━━━ Page excerpt ━━━

In sum, this is not an enjoyable book to read, but it is a necessary one. To better understand the horrors of abuse and its long-term impact on children, this is a superb place to start. I wouldn't necessarily recommend this book for light summer reading, but I feel it is a great book nonetheless.

Saturday, July 10, 2010

And Then Everything Unraveled, by Jennifer Sturman

When Delia's mother disappears in Antarctica and is presumed dead, Delia is sent to live with her eccentric aunt Charley in New York City. But rather than grieve about her loss, Delia attempts to figure out what happened to her mother. It quickly becomes apparent that things don't add up and Delia grows convinced that her mother is still alive and being kept against her will. In the midst of her sleuthing, there's a bit of romance as well with a boy from school who is also the son of a man apparently tied to Delia's mother's disappearance.

It's a nice fast-paced read with a bevy of memorable characters. Not very realistic, but the humor keeps things moving along. I'm also not a big fan of the ending (or the lack thereof) but it will lead well to the inevitable sequel (which hit store shelves on July 1st). I'll also note my usual protest against gratuitous references to 80s teen movies.

The Carbon Diaries 2017, by Saci Lloyd

In this sequel, two years have passed since the flooding of London from global warming. Laura's parents have moved to the country but Laura has stayed in London, occasionally attending art school classes and trying to get her band Dirty Angels off the ground. The times are definitely unusual: climate change has destroyed most people's livelihoods, the government has turned authoritarian, drought in Africa has triggered a mass exodus northwards and set up massive anti-immigrant sensibilities. When Laura isn't jamming, she and her friends are protesting the government and just trying to stay alive.

The first book was an uneasy balance between science-fiction and YA, but the second installment is even more untenable. When one considers the true horror of the political situation described in the book, it's really hard to figure out why Laura puts so much effort into her band. She may simply be obsessed, but for the reader it is hard to know where to throw one's focus: massacres of dozens of people or canceled gig? The writing is wooden and the characters are largely forgettable. Since I didn't find the people worth paying attention to, I turned to the unfolding events, but everything is told so flippantly (albeit a bit like a teen would process things so I'll give it points for realism) it is really hard to figure things out and the violence just seems arbitrary.

Tuesday, July 06, 2010

Alice in Charge, by Phyllis Reynolds Naylor

In this twenty-fifth installment of the Alice series (Wow! It's hard to believe the sheer stamina of this project!), Alice is finally entering her senior year. She's struggling with her intense workload and applying to colleges. She's missing Patrick (who's now at Chicago in his freshman year). There's a new student from the Sudan for her to help acclimate, a developmentally-challenged girl named Amy for her to support, and a club of neo-Nazis to shake things up.

━━━

Problem set:
1. In the book reviews, where does Delia's mother disappear?
2. Repeat the stretch of the book reviews from "In this twenty-fifth" through "shake things up.".
The material has nothing to do with the book reviews.

━━━ Provided data ━━━

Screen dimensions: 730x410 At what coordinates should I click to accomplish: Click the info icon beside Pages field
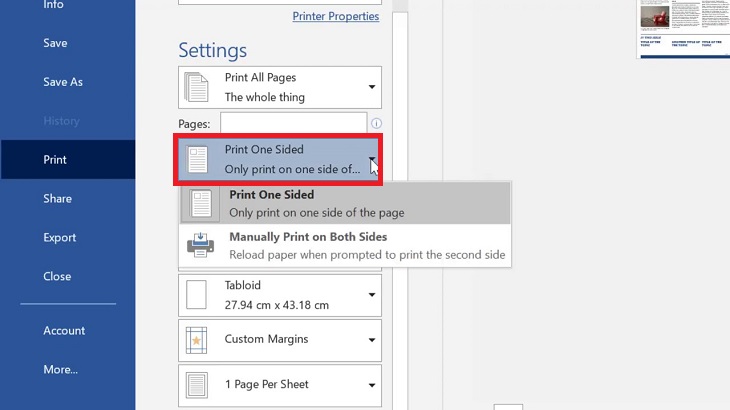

━━━

Answers for the exercise:
1. In Antarctica.

2.
In this twenty-fifth installment of the Alice series (Wow! It's hard to believe the sheer stamina of this project!), Alice is finally entering her senior year. She's struggling with her intense workload and applying to colleges. She's missing Patrick (who's now at Chicago in his freshman year). There's a new student from the Sudan for her to help acclimate, a developmentally-challenged girl named Amy for her to support, and a club of neo-Nazis to shake things up.